(Records drawn from a dataset)
= Beginning of Section =
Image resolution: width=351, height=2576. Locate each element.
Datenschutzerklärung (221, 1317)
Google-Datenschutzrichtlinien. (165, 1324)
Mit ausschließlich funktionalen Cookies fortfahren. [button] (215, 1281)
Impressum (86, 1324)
= End of Section =
Exactly as written above, copy out all the records.

Exercise result:
Image resolution: width=351, height=2576. Locate each element.
Datenschutzerklärung (221, 1317)
Google-Datenschutzrichtlinien. (165, 1324)
Mit ausschließlich funktionalen Cookies fortfahren. [button] (215, 1281)
Impressum (86, 1324)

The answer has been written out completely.